This (not so very) short video explains what TCP MSS clamping is and why we’re almost forced to use it on xDSL (PPPoE) and tunnel interfaces (TL&DR summary: because Internet-wide Path MTU Discovery rarely works).
- Path MTU discovery was first defined in RFC 1191 (yeah, it’s THAT old and still doesn’t work well);
- You’ll find more PMTUD and fragmentation hands-on details in my Never-Ending Story of IP Fragmentation article or in PacketLife’s Path MTU Discovery blog post;
- Packetization Layer Path MTU Discovery (RFC 4821) is an alternate approach that does not rely on ICMP replies;
- Discovering Path MTU black holes presentation from RIPE65 (video).
Some configuration tips
- TCP MSS clamping can be configured on end hosts or on some routers (on Cisco IOS, use ip tcp adjust-mss interface configuration command).

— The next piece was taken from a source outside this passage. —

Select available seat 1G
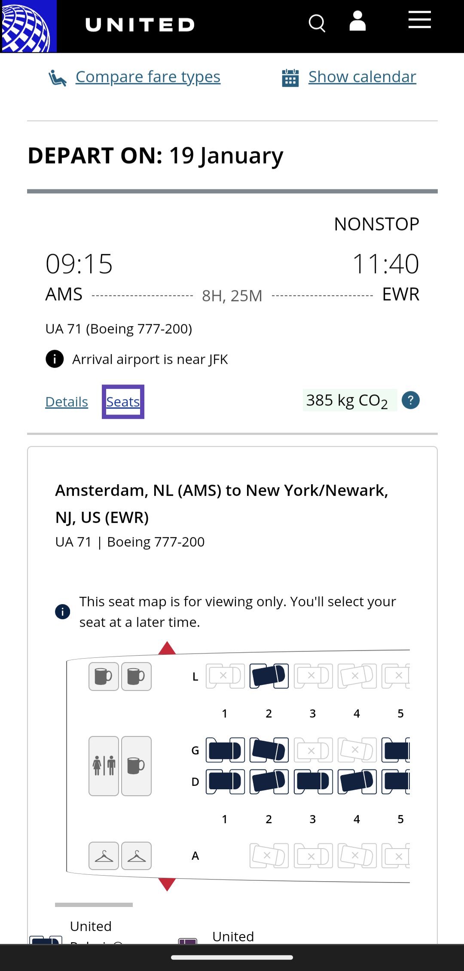Screen dimensions: 464x971 [x=225, y=750]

- The ip tcp adjust-mss functionality on Cisco IOS is bidirectional – MSS option is adjusted in inbound and outbound TCP SYN packets traversing the interface on which ip tcp adjust-mss is configured.

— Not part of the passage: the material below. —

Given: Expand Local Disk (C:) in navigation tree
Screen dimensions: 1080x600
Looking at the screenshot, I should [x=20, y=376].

- You should configure ip tcp adjust-mss on interfaces with low MTUs. In other words, MSS value configured on an interface should match MTU value of the same interface minus 40 bytes.
- Configuration examples where ip tcp adjust-mss is configured on Ethernet interface have interesting side effects if the router has more than two interfaces.